# Plywood as Flooring



## UncleHank (Jan 13, 2010)

*Plywood as Flooring*

I've been weighing plywood floor as an option for the main floor of my home (and possibly the second floor and even attic when I finish it). And I was even more inspired by AllorNoThumbs project here: http://lumberjocks.com/projects/27373

The first problem I run into is that I have just over 1000 square foot per floor. I'm not sure I can handle ripping 35 pieces of plywood and running over 200 pieces through the tongue and groove process. Let's not forget finishing 1000 square foot of plywood seems like a daunting task.

My second problem is the cost of plywood. Even on a recent sale (todays Menard's ad HAR HAR) A1 Maple was $70 a sheet which works it's way to just over $2.33 a square foot (since you lose 2 square foot per sheet in tongue material if you're getting 6 8" strips and making 1/2" tongues). Even the B1 grade at $47 works it's way to $1.56 per square foot. And don't get my started on Cherry ($3.33 sqft) and Walnut ($3.67 sqft). And even after ripping and tongue and grooving all of the material it will still need finishing!

I'm just wondering if it's a worthwhile project, or if I would be better off getting pre-finished hardwood flooring at Lumber Liquidators for $3.00-4.00 a square foot.

Even after all of the things telling me to not do it, I'm still considering it. Not to be cheap, but more to have my hand in the house and have more impressive stories to tell about it (I'm a bit of a showoff when it comes to my handywork).

What do you guys think about using plywood as flooring?

Is it economical or worthwhile?

Are there any benefits other than being able to say you did it yourself?

What grade would you suggest using to keep it looking nice but bring the cost down to make it more economical?


----------



## Rileysdad (Jun 4, 2009)

UncleHank said:


> *Plywood as Flooring*
> 
> I've been weighing plywood floor as an option for the main floor of my home (and possibly the second floor and even attic when I finish it). And I was even more inspired by AllorNoThumbs project here: http://lumberjocks.com/projects/27373
> 
> ...


I've seen plywood used in full sheets in a restaurant. I didn't think it was very attractive. If you rip it into planks, you are essentially making engineered flooring.

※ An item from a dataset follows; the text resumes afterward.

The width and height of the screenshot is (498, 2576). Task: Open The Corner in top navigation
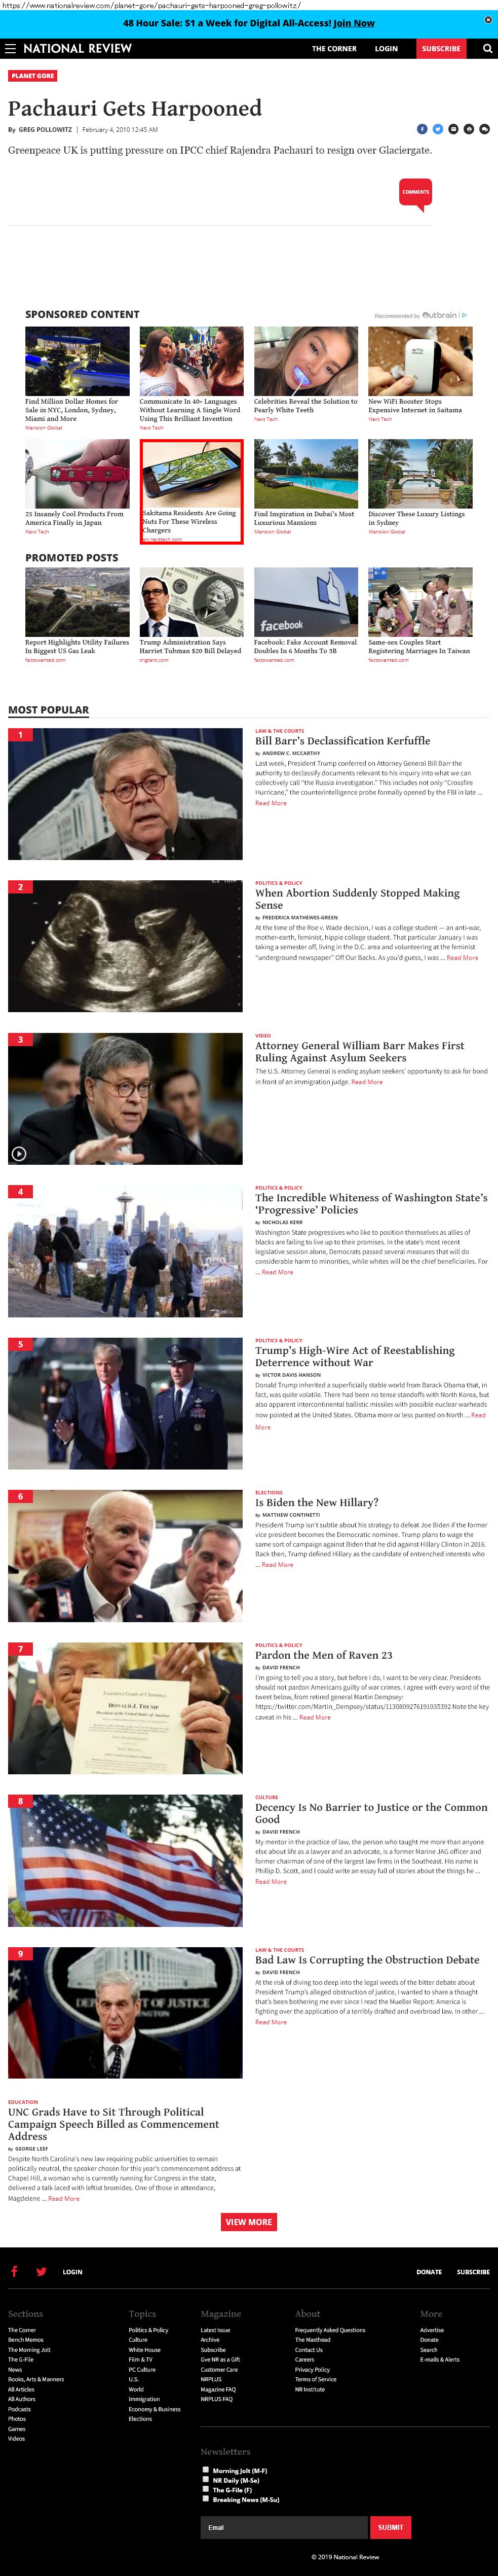pos(334,48)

If I were considering your idea, I'd get the answers to two questions:

Can I put a finnish on this flooring that is as tough as that on engineered flooring?

Is the veneer of the plywood thick enough to sand off the first finnish and refinish?

I don't know the answers. Hopefully the people here can help.


----------



## Jimthecarver (Jan 14, 2008)

UncleHank said:


> *Plywood as Flooring*
> 
> I've been weighing plywood floor as an option for the main floor of my home (and possibly the second floor and even attic when I finish it). And I was even more inspired by AllorNoThumbs project here: http://lumberjocks.com/projects/27373
> 
> ...


Being a guy that has installed thousands of BF of hardwood flooring, with and w/o the finish on it. In my opinion and using many products from Lumber liquidators I found the flooring from them to be exceptional and easy to install. Like you and most of us LJ's, we like to show off our work and be proud of our labors. Good luck on your efforts no matter what you decide to go with.
Jim


----------



## rtb (Mar 26, 2008)

UncleHank said:


> *Plywood as Flooring*
> 
> I've been weighing plywood floor as an option for the main floor of my home (and possibly the second floor and even attic when I finish it). And I was even more inspired by AllorNoThumbs project here: http://lumberjocks.com/projects/27373
> 
> ...


When computing cost you have to figure your time and cost of finish. I think I would be looking at good grade flooring and might even consider mixing a couple of different but similar woods the achieve more modenr, and handmade look.


----------



## flyingoak (Nov 21, 2009)

UncleHank said:


> *Plywood as Flooring*
> 
> I've been weighing plywood floor as an option for the main floor of my home (and possibly the second floor and even attic when I finish it). And I was even more inspired by AllorNoThumbs project here: http://lumberjocks.com/projects/27373
> 
> ...


The only advantage i can see would be the ability to buy over time. you could buy as you can aford it and not really be as worried about getting the same lot.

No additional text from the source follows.